An Introduction to Fixed-Income Securities

Fixed income securities offer a guaranteed periodic payment from the time they are purchased until maturity. For example, an investor could purchase a 5 percent fixed-rate bond from the New York State Treasury in the amount of $2,000. Each year, the investor would receive a 5 percent return, or $100, until the bond matured at a set point in the future. Then, the original $2,000 would be paid back. This type of instrument is very low-risk and offers consistent returns, but that does not mean it is an intrinsically valuable investment.

Risk of a Fixed-Income Security

On the whole, fixed-income securities are very low risk. This is particularly true when they are purchased from a government entity. State and federal governments have a very low record of default on bonds. In order for default to occur, the issuer would have to declare bankruptcy. Not only is the initial sum guaranteed to be returned in nearly every circumstance, but the interest payment is also guaranteed. The only thing that is not certain is the effect of inflation during the same period. If inflation happens to outpace the interest rate on this option, the investment will still lose money.

Reward of a Fixed-Income Security

Since a fixed-income security is incredibly low-risk, it is also relatively low-reward. The investor is simply, essentially, making a loan by purchasing a debt instrument from a private company or public municipality. The loan is paid back, and the investment is complete. No matter how much money the company or public entity earns off of the money provided by the investor, the investor's return will be consistent. For example, if you purchase a fixed-income security in the form of a state transportation bond, the state may earn tens of millions when the project is complete. You will earn back only your investment plus the fixed interest.
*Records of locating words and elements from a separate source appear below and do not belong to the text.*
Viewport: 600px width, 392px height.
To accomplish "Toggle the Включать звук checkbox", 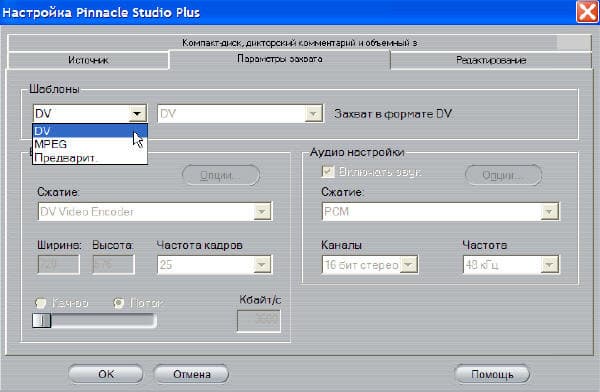I will 328,172.
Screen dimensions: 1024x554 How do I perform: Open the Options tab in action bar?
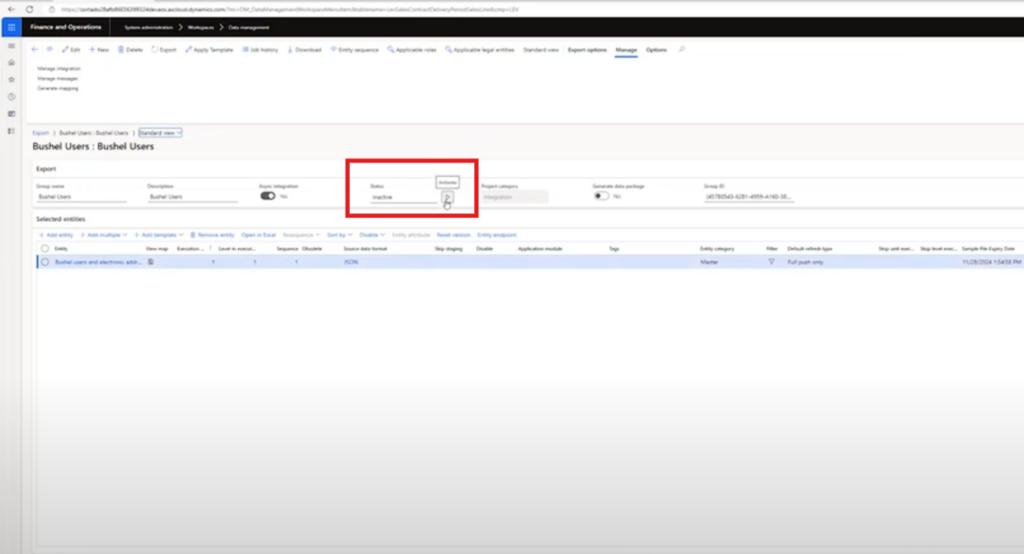pos(656,49)
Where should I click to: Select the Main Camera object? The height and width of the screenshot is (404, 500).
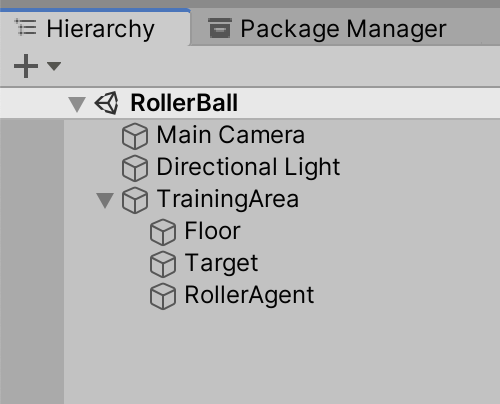(x=231, y=135)
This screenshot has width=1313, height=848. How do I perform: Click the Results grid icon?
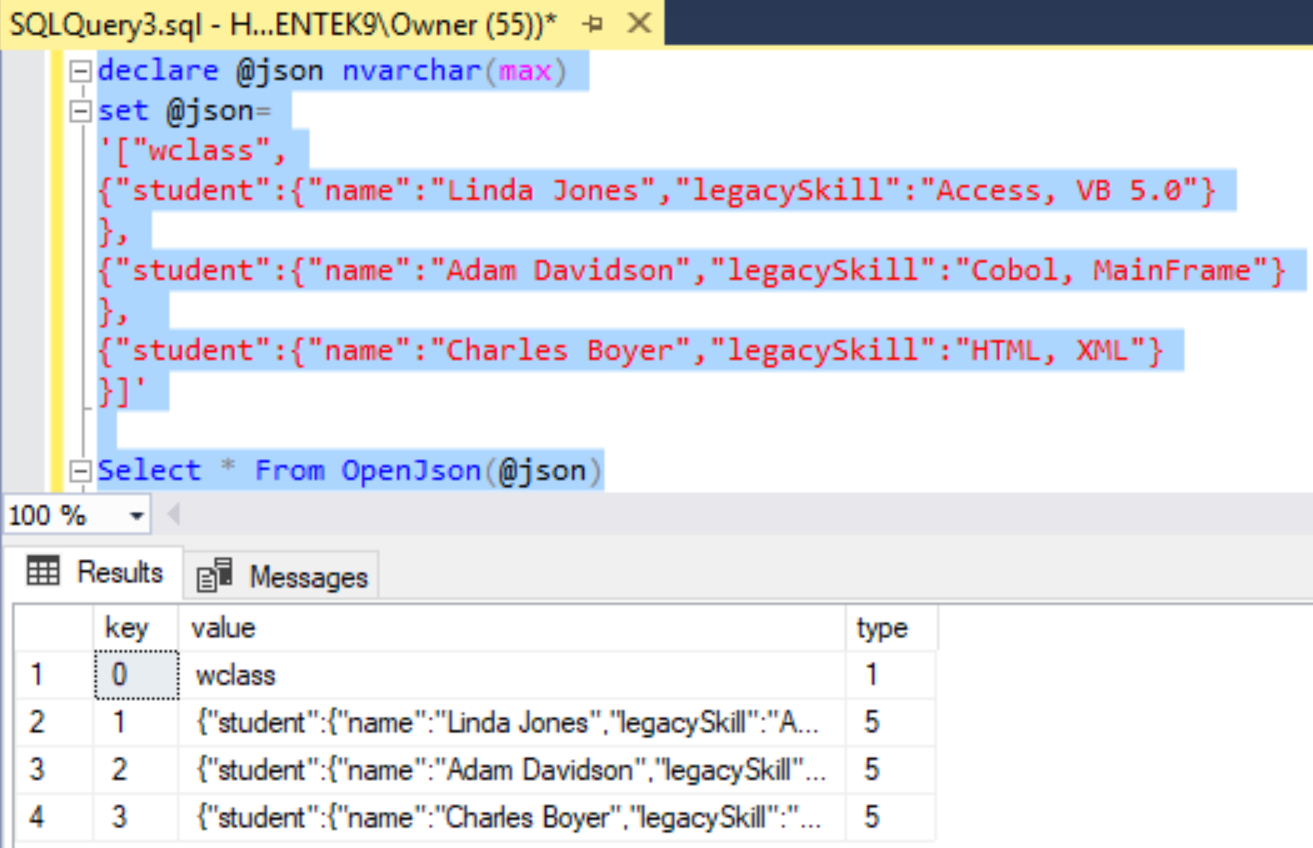(43, 572)
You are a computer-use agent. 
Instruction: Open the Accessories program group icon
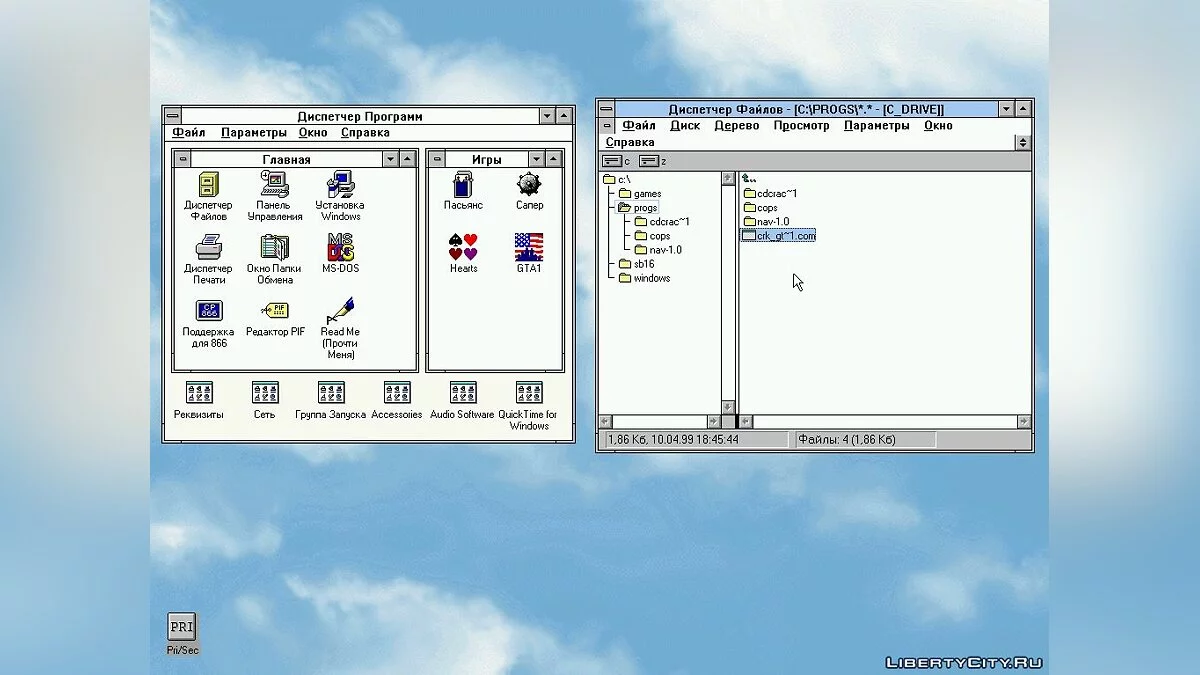[x=397, y=393]
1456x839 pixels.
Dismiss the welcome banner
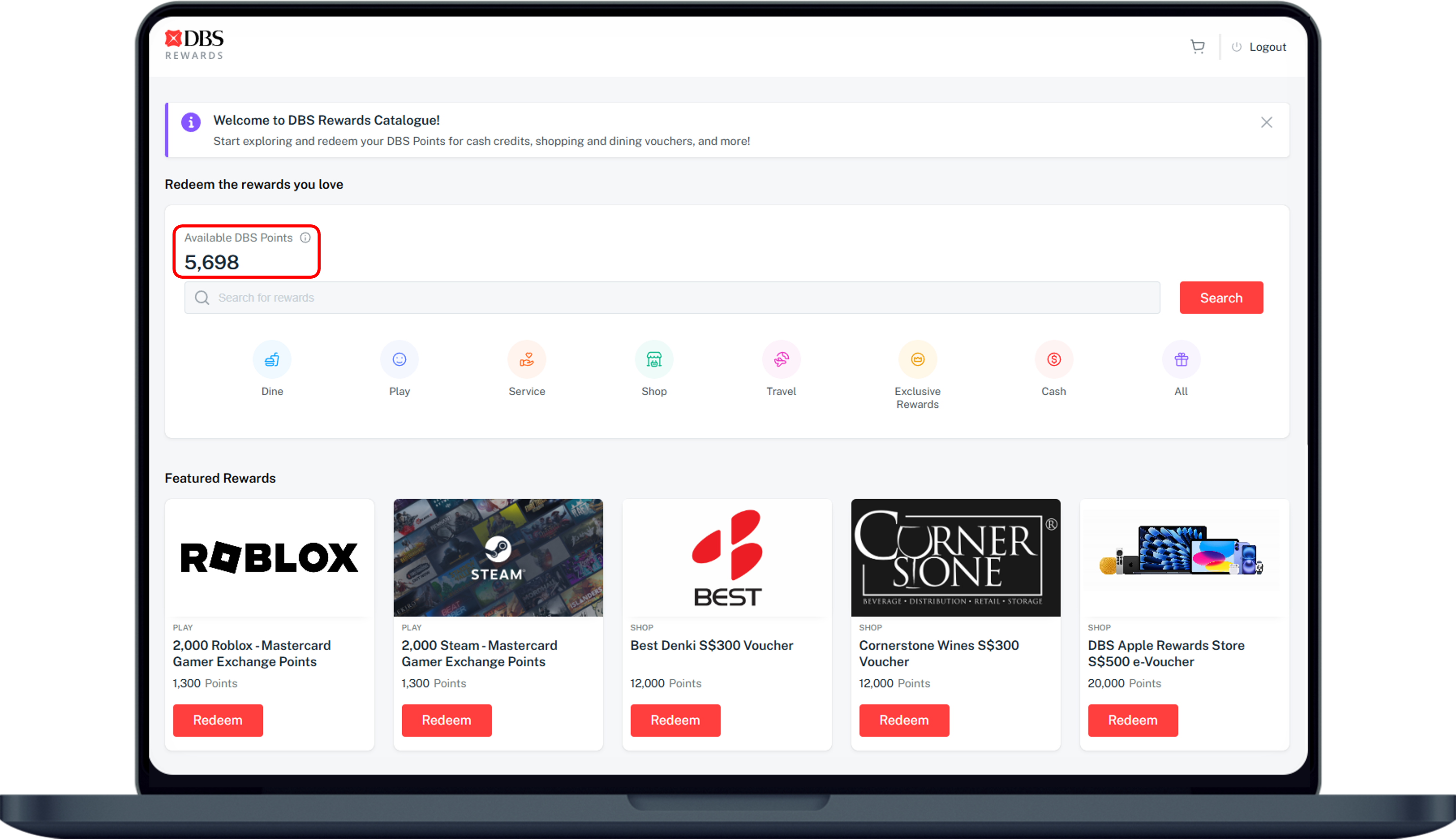coord(1266,122)
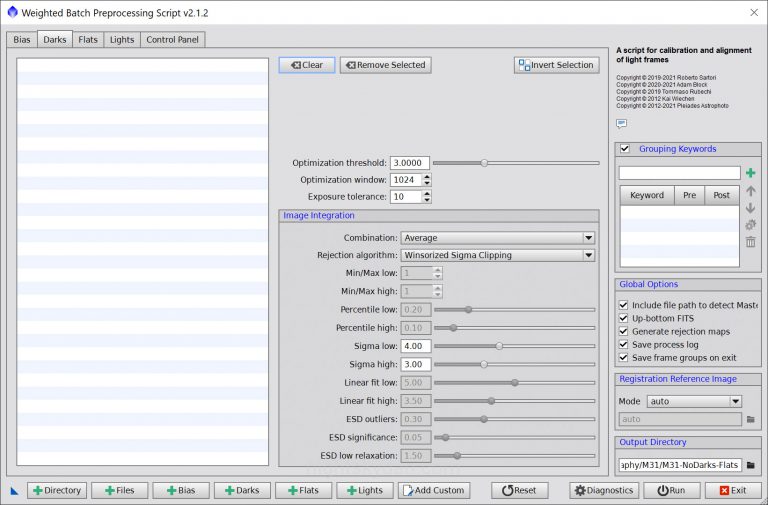The width and height of the screenshot is (768, 505).
Task: Browse for output directory folder icon
Action: 750,465
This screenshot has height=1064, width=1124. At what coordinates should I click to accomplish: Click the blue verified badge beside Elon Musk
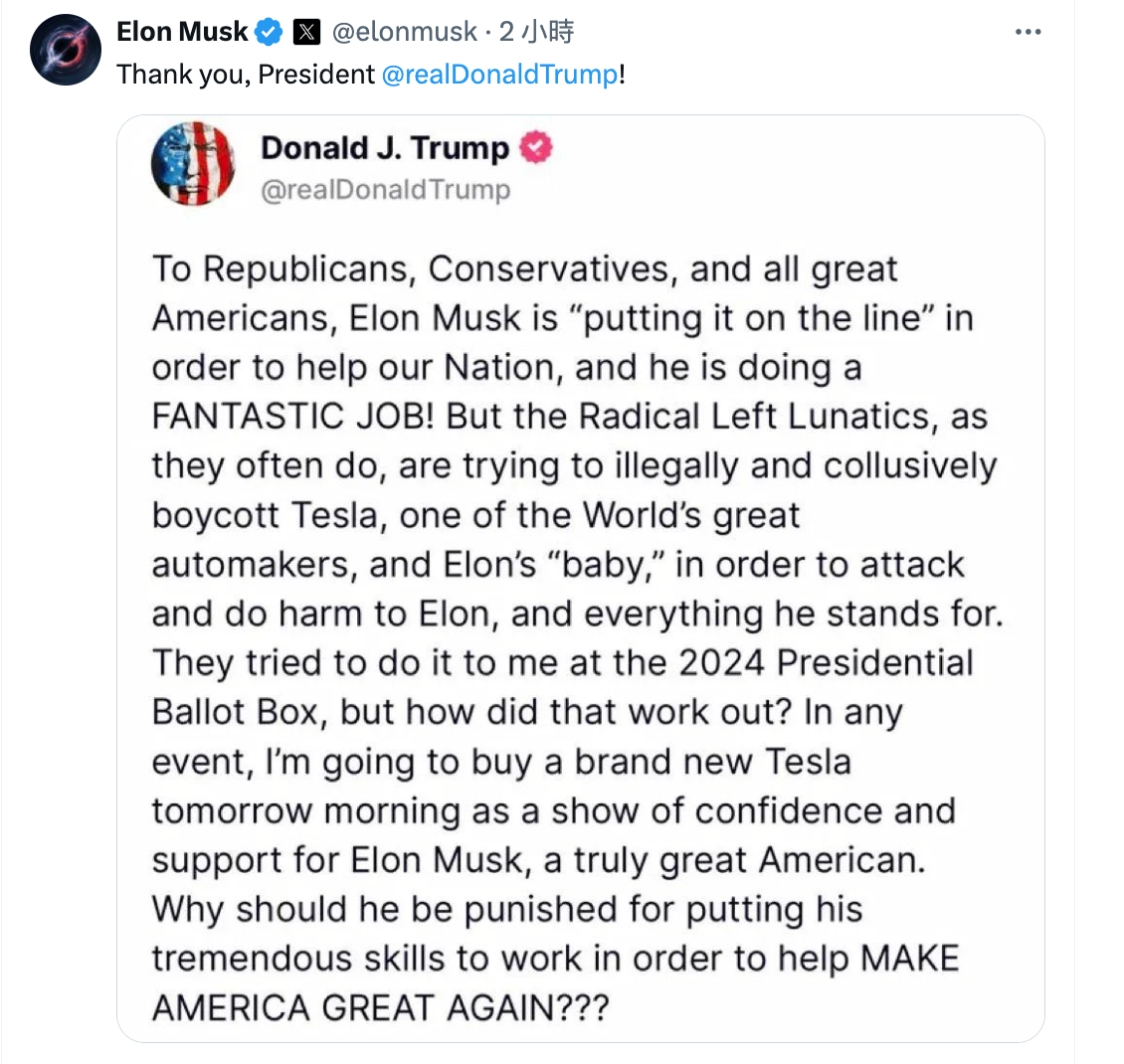[x=269, y=32]
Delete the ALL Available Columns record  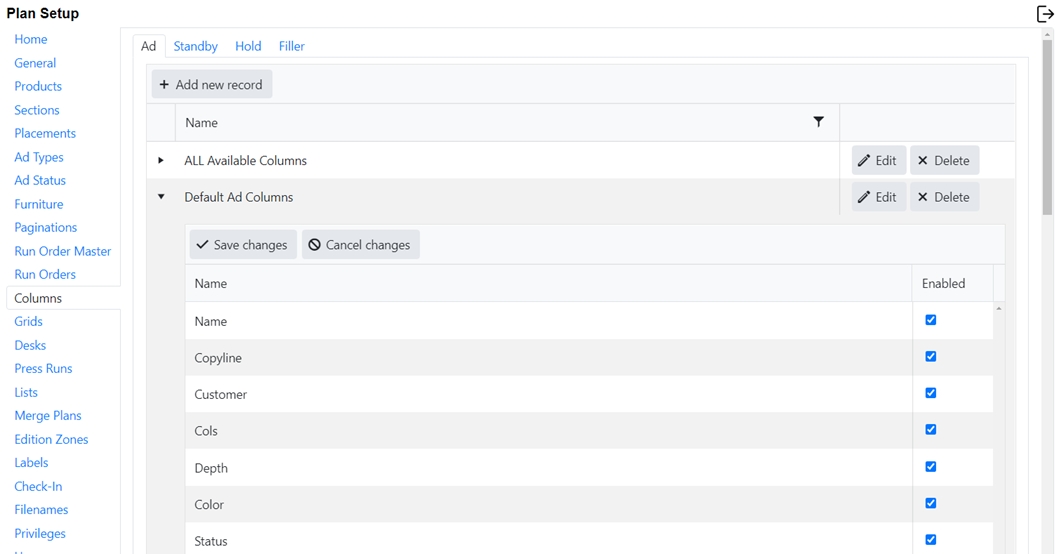coord(943,161)
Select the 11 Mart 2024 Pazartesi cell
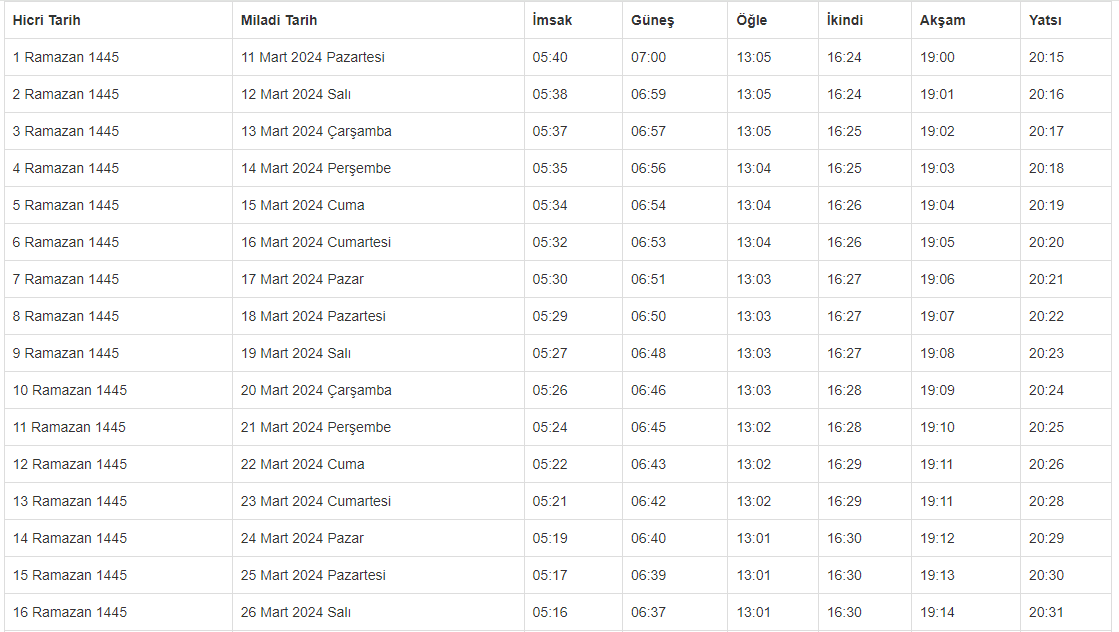 [313, 57]
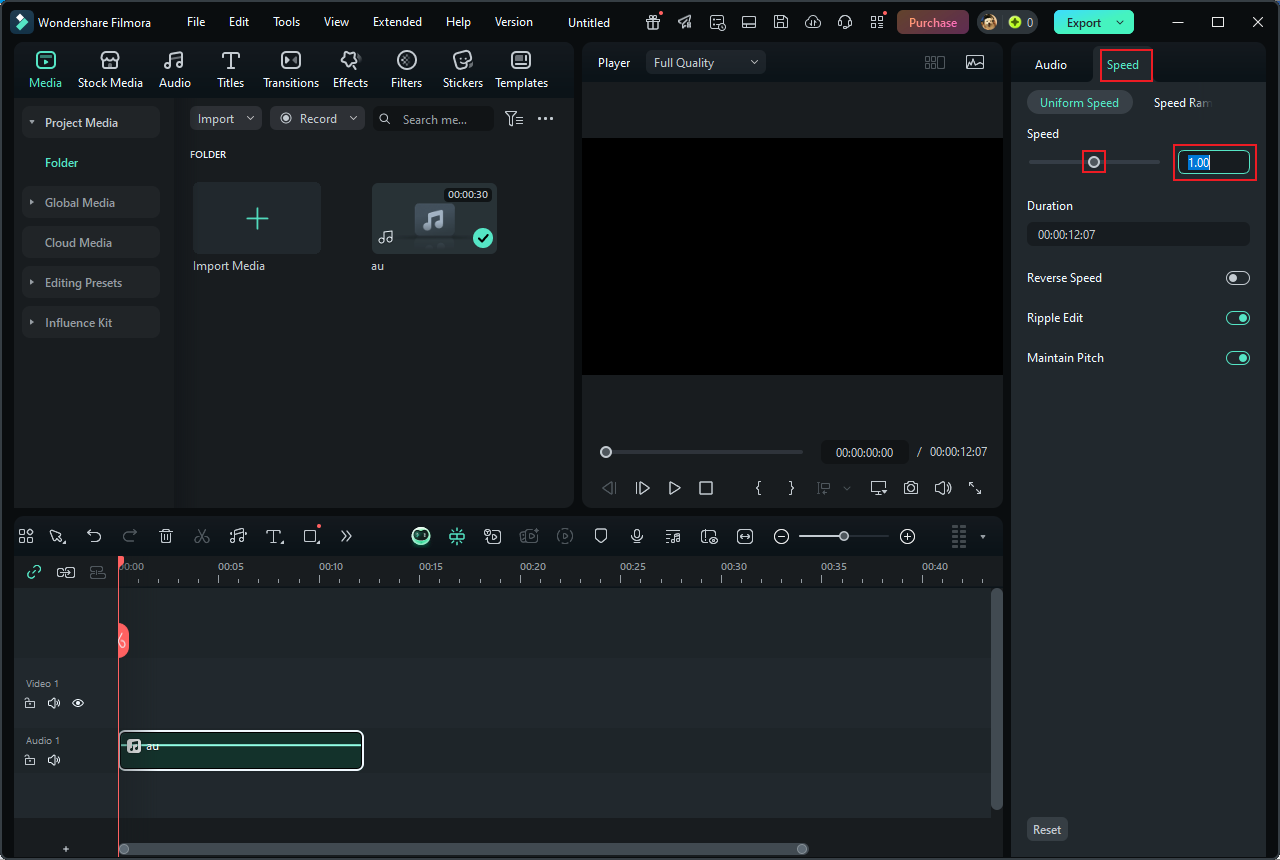Open the Stickers panel
The image size is (1280, 860).
coord(462,70)
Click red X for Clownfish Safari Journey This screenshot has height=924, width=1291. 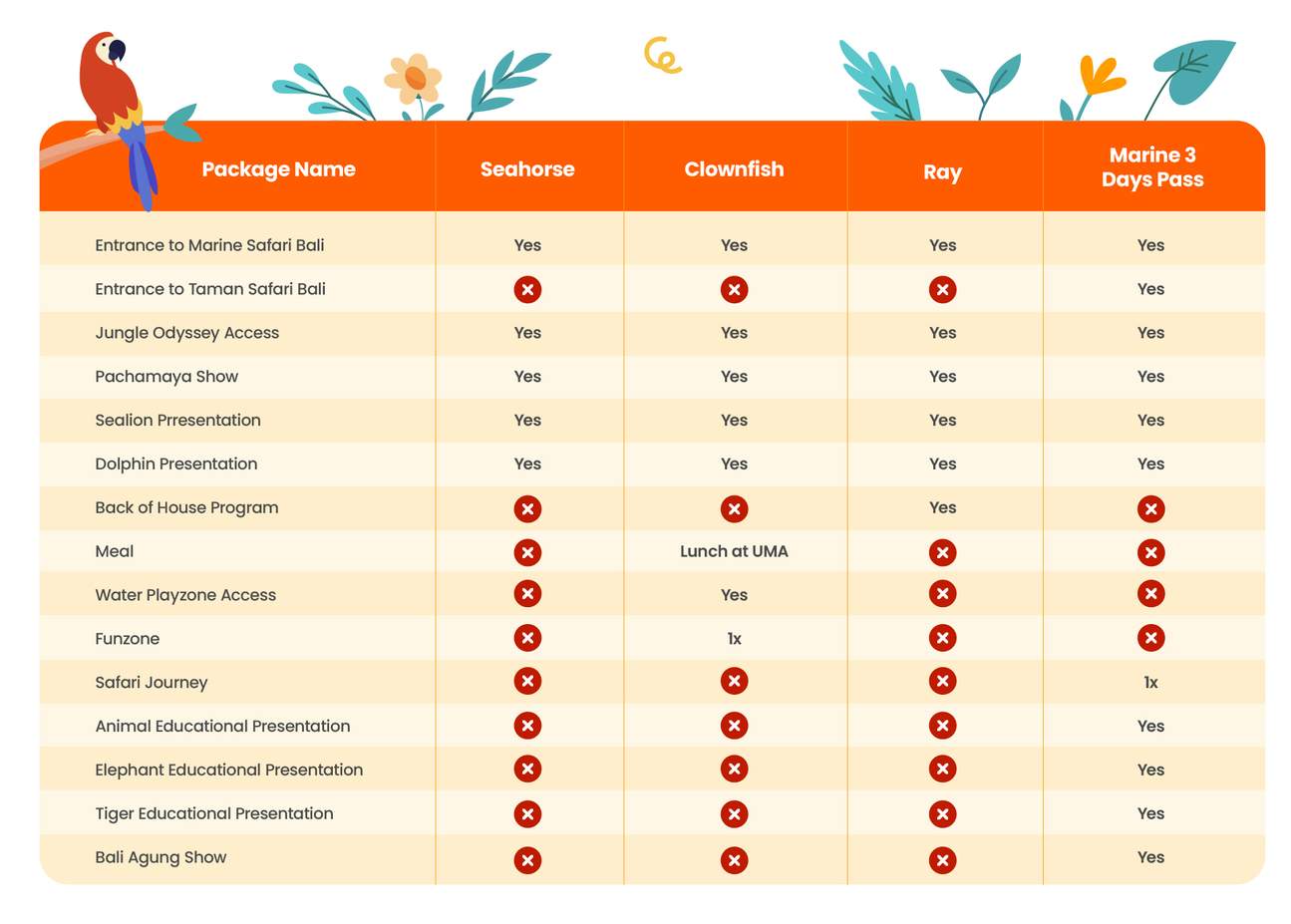[734, 682]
When to Purchase a Fixed-Income Security

Since these options are very low-reward, they are best for an individual who is simply looking to protect a capital investment and make a little bit of money on the side. A retiree is a good candidate to purchase fixed-income securities. On the same note, a young family looking to save for a college fund should be interested in this option. The parents could put the money away, keep it very protected and still earn a modest investment income while their child is young and needs day-to-day items.

Where to Purchase a Fixed-Income Security

Any broker, trader or investment manager can present you with options for a fixed-income security. Specify whether you are invested in private securities or public entity securities, such as government bonds. You will have a few options in terms of the dates of maturity. Most bonds and fixed-income instruments are presented in short-term and long-term options. Long-term options, held 10 years or more, often have higher interest rates to compensate an investor for locking up his or her money for a longer period. Short-term investments are more flexible, but they will generally have lower interest rates.